I tried to create a simple example of a step by step guide on how to compute TF-IDF.

### 1. Have a data set to work on.
**movie_reviews** variable will contain 5 movie review from the IMDB Dataset of 50K Movie Reviews.

In [1]:
# Here we have our sample movie reviews.
# These reviews came from IMDB Dataset of 50K Movie Reviews
# https://www.kaggle.com/lakshmi25npathi/imdb-dataset-of-50k-movie-reviews?select=IMDB+Dataset.csv
movie_reviews = [
    """
    Petter Mattei's "Love in the Time of Money" is a visually stunning film to watch. Mr. Mattei offers us a vivid portrait about human relations. This is a movie that seems to be telling us what money, power and success do to people in the different situations we encounter. <br /><br />This being a variation on the Arthur Schnitzler's play about the same theme, the director transfers the action to the present time New York where all these different characters meet and connect. Each one is connected in one way, or another to the next person, but no one seems to know the previous point of contact. Stylishly, the film has a sophisticated luxurious look. We are taken to see how these people live and the world they live in their own habitat.<br /><br />The only thing one gets out of all these souls in the picture is the different stages of loneliness each one inhabits. A big city is not exactly the best place in which human relations find sincere fulfillment, as one discerns is the case with most of the people we encounter.<br /><br />The acting is good under Mr. Mattei's direction. Steve Buscemi, Rosario Dawson, Carol Kane, Michael Imperioli, Adrian Grenier, and the rest of the talented cast, make these characters come alive.<br /><br />We wish Mr. Mattei good luck and await anxiously for his next work.
    """.strip(),
    """
    Probably my all-time favorite movie, a story of selflessness, sacrifice and dedication to a noble cause, but it's not preachy or boring. It just never gets old, despite my having seen it some 15 or more times in the last 25 years. Paul Lukas' performance brings tears to my eyes, and Bette Davis, in one of her very few truly sympathetic roles, is a delight. The kids are, as grandma says, more like "dressed-up midgets" than children, but that only makes them more fun to watch. And the mother's slow awakening to what's happening in the world and under her own roof is believable and startling. If I had a dozen thumbs, they'd all be "up" for this movie.
    """.strip(),
    """
    I sure would like to see a resurrection of a up dated Seahunt series with the tech they have today it would bring back the kid excitement in me.I grew up on black and white TV and Seahunt with Gunsmoke were my hero's every week.You have my vote for a comeback of a new sea hunt.We need a change of pace in TV and this would work for a world of under water adventure.Oh by the way thank you for an outlet like this to view many viewpoints about TV and the many movies.So any ole way I believe I've got what I wanna say.Would be nice to read some more plus points about sea hunt.If my rhymes would be 10 lines would you let me submit,or leave me out to be in doubt and have me to quit,If this is so then I must go so lets do it.
    """.strip(),
    """
    This show was an amazing, fresh & innovative idea in the 70's when it first aired.
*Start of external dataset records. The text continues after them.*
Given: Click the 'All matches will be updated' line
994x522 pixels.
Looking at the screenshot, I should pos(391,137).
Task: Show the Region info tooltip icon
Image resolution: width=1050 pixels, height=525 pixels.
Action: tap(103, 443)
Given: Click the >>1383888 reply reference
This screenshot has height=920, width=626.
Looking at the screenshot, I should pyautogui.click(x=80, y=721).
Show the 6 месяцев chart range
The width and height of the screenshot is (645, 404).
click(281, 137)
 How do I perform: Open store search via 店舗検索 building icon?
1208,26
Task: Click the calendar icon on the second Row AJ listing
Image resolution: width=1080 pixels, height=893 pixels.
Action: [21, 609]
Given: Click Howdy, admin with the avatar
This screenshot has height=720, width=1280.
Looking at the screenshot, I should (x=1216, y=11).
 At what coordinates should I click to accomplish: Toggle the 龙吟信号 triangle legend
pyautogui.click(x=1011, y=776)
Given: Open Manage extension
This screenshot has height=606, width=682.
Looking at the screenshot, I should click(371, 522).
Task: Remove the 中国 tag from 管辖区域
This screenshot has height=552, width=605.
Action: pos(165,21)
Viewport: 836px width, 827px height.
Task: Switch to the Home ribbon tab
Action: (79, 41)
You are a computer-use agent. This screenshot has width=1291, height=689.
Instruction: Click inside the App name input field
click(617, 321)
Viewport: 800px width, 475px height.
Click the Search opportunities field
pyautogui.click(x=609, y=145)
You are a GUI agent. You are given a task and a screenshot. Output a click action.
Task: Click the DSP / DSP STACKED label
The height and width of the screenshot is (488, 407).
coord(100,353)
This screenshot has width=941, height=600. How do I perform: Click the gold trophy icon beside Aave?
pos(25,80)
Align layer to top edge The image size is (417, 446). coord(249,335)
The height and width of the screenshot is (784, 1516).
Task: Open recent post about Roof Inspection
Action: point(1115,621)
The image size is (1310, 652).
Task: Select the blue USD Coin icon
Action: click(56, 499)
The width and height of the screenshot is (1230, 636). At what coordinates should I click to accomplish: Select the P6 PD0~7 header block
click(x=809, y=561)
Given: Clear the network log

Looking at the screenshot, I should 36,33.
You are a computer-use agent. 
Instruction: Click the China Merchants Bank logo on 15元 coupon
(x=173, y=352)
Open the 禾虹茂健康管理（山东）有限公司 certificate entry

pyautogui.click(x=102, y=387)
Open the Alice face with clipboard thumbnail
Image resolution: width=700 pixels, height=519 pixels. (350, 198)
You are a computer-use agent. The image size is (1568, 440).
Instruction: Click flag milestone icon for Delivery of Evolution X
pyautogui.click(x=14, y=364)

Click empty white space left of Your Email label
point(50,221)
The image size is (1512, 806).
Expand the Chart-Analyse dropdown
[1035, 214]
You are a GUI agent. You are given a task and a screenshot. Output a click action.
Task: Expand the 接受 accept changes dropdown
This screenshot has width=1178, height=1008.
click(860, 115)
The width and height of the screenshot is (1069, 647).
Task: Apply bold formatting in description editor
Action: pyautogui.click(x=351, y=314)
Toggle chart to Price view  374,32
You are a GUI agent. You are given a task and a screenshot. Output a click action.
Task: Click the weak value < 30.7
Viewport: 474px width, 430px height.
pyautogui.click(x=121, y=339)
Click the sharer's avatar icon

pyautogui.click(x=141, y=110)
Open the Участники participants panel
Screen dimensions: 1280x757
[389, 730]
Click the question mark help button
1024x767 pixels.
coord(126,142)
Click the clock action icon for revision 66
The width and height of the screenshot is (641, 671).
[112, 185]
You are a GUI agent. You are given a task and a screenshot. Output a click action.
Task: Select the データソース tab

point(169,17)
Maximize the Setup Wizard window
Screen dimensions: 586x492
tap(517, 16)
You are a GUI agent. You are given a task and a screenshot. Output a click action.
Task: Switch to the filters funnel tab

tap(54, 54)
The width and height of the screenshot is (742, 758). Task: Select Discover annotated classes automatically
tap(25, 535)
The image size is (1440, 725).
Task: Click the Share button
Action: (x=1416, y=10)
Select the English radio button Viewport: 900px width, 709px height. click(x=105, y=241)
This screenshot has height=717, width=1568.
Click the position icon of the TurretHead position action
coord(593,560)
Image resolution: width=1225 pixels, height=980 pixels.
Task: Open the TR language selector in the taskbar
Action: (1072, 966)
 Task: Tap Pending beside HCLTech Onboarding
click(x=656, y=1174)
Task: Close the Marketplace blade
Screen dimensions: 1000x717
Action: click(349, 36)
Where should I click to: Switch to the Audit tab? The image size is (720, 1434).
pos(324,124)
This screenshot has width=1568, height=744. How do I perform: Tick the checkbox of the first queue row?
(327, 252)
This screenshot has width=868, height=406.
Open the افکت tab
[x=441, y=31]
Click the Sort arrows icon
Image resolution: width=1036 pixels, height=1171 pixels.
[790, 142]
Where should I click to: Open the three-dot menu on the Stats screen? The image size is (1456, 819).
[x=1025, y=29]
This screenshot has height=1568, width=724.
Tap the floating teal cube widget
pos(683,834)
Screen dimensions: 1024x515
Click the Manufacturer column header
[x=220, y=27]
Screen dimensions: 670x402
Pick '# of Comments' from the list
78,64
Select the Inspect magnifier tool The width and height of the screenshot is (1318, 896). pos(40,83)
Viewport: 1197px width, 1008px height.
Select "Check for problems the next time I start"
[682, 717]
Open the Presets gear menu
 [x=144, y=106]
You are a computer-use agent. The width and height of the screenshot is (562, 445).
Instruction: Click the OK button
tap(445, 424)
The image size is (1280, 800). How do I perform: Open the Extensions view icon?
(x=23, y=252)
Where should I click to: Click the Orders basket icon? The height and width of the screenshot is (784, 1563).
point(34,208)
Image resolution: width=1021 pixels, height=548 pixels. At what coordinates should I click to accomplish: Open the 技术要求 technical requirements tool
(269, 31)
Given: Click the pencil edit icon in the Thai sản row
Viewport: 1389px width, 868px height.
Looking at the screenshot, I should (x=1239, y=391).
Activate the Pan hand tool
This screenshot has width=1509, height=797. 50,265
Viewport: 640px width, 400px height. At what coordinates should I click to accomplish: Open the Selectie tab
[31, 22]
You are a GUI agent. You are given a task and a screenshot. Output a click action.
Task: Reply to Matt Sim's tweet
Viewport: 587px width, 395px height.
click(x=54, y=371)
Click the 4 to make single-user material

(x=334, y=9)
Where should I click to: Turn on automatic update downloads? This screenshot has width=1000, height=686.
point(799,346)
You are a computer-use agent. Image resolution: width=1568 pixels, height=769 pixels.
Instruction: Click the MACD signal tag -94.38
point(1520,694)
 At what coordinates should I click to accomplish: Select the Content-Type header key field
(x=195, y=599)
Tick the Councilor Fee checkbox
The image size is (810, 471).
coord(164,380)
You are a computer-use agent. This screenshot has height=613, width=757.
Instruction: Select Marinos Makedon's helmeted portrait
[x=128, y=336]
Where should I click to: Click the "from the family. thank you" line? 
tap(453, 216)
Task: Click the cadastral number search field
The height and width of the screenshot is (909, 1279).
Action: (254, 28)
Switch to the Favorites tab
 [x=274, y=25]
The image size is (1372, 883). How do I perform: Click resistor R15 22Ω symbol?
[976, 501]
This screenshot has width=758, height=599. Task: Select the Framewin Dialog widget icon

The first 7 or 8 years were brilliant, but things dropped off after that. By 1990, the show was not really funny anymore, and it's continued its decline further to the complete waste of time it is today.<br /><br />It's truly disgraceful how far this show has fallen. The writing is painfully bad, the performances are almost as bad - if not for the mildly entertaining respite of the guest-hosts, this show probably wouldn't still be on the air. I find it so hard to believe that the same creator that hand-selected the original cast also chose the band of hacks that followed. How can one recognize such brilliance and then see fit to replace it with such mediocrity? I felt I must give 2 stars out of respect for the original cast that made this show such a huge success. As it is now, the show is just awful. I can't believe it's still on the air.
    """.strip(),
    """
    Encouraged by the positive comments about this film on here I was looking forward to watching this film. Bad mistake. I've seen 950+ films and this is truly one of the worst of them - it's awful in almost every way: editing, pacing, storyline, 'acting,' soundtrack (the film's only song - a lame country tune - is played no less than four times). The film looks cheap and nasty and is boring in the extreme. Rarely have I been so happy to see the end credits of a film. <br /><br />The only thing that prevents me giving this a 1-score is Harvey Keitel - while this is far from his best performance he at least seems to be making a bit of an effort. One for Keitel obsessives only.
    """.strip()
]

### 2. Tokenize the data.
The code below uses the NLTK function to tokenize the movie review.
We uses the first 30 characters of the movie review as the key of a dictionary to store its tokens.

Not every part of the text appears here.